5 Replies Latest reply on Jan 21, 2014 11:46 AM by jordan.bunker

    Normalizing Data based on Shipping Days for a given month

    David Biehl

      Before we started using Tableau, we would always normalize sales revenue for each month based on the number of shipping days in the month in our existing reports. For example, January 2014 has 31 calendar days, but only 22 shipping days. February 2014 has only 20 shipping days. A comparison of straight revenue figures for January and February is not entirely accurate because January had two additional shipping days.

       

      We also refer to this as the Average Daily Sales Revenue, because the best way we know how to normalize this data is to take the sales for the month and divide it by shipping days to get a better approximation of what happened on a daily average for the month.

       

      We keep all of the shipping days data in a table in our database. It basically has the month and year with the number of shipping days for that period. Other reports use this data to normalize monthly aggregations of sales revenue.

       

      I'm not quite sure how to accomplish this with Tableau. I know that I can pre-aggregate the data using a view in the data source, but I'd really rather avoid that unless I absolutely have to. If anyone can help with this, I would really appreciate it!
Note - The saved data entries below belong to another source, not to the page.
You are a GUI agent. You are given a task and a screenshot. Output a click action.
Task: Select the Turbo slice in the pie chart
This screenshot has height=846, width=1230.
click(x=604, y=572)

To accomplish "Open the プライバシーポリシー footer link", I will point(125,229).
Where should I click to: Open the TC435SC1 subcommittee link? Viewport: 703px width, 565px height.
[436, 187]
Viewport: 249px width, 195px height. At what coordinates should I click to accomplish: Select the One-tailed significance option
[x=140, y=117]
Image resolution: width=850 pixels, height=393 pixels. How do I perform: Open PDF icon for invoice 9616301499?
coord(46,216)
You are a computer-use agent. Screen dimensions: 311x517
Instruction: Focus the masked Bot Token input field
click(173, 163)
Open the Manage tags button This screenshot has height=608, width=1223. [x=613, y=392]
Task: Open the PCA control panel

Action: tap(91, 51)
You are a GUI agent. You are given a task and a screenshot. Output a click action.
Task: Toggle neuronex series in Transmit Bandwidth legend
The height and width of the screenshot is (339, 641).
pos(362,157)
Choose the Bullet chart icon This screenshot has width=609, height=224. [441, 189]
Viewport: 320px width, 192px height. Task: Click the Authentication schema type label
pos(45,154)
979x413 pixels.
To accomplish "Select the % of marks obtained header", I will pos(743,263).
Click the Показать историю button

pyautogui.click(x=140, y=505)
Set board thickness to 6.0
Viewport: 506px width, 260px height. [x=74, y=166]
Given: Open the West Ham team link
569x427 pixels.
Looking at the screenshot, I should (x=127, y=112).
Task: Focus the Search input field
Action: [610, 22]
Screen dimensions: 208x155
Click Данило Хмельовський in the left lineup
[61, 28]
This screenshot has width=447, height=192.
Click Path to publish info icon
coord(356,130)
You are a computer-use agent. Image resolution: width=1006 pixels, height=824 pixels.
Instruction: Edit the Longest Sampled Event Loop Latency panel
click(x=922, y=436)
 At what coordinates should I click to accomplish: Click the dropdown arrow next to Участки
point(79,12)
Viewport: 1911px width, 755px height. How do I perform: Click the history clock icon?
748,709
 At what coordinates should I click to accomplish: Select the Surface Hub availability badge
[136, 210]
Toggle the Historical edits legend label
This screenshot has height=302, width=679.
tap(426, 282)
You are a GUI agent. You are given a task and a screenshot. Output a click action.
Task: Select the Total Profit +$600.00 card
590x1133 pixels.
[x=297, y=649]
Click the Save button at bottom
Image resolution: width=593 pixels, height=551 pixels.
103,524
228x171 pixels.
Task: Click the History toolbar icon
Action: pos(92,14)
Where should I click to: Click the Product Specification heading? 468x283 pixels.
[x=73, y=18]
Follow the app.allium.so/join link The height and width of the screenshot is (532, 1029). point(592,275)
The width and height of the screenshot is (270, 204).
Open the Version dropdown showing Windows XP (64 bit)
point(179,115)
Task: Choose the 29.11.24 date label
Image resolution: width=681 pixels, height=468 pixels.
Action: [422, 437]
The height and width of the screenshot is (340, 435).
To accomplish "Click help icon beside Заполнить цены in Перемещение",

        • 1. Re: Normalizing Data based on Shipping Days for a given month

          Hi David,

           

          I suspect that it should be possible to create a calculation that aggregates data in the desired manner, but the specific calculation(s) necessary would depend on the structure of the data in the workbook. Are you able to post the packaged workbook or a sample workbook?

           

          - Jordan

          • 2. Re: Re: Normalizing Data based on Shipping Days for a given month
            David Biehl

            Here is a packaged workbook with sample data as it would come from our database. In our database, each row represents a sale ... and there can be more than 1 sale on each day. We already have a table that contains the number of business days in each month. In this example, simulated a join to that table so each row knows how many business days are in the given months of the sale.

             

            I can do a simple calculation for [Revenue] / [Business Days], but that only works when aggregating my month to get an average daily sales. If I aggregate by quarter or year, it's off because the quarter simply sums the value of the three months it contains. It doesn't sum the sales for the quarter and then divide by the total number of business days in the quarter. I understand that we probably won't be able to aggregate by anything smaller than a month with this calculation, and we are OK with that.

             

            Maybe we're going about this the wrong way ... but hopefully this sample gives you an idea of what we're working with and what we're trying to achieve.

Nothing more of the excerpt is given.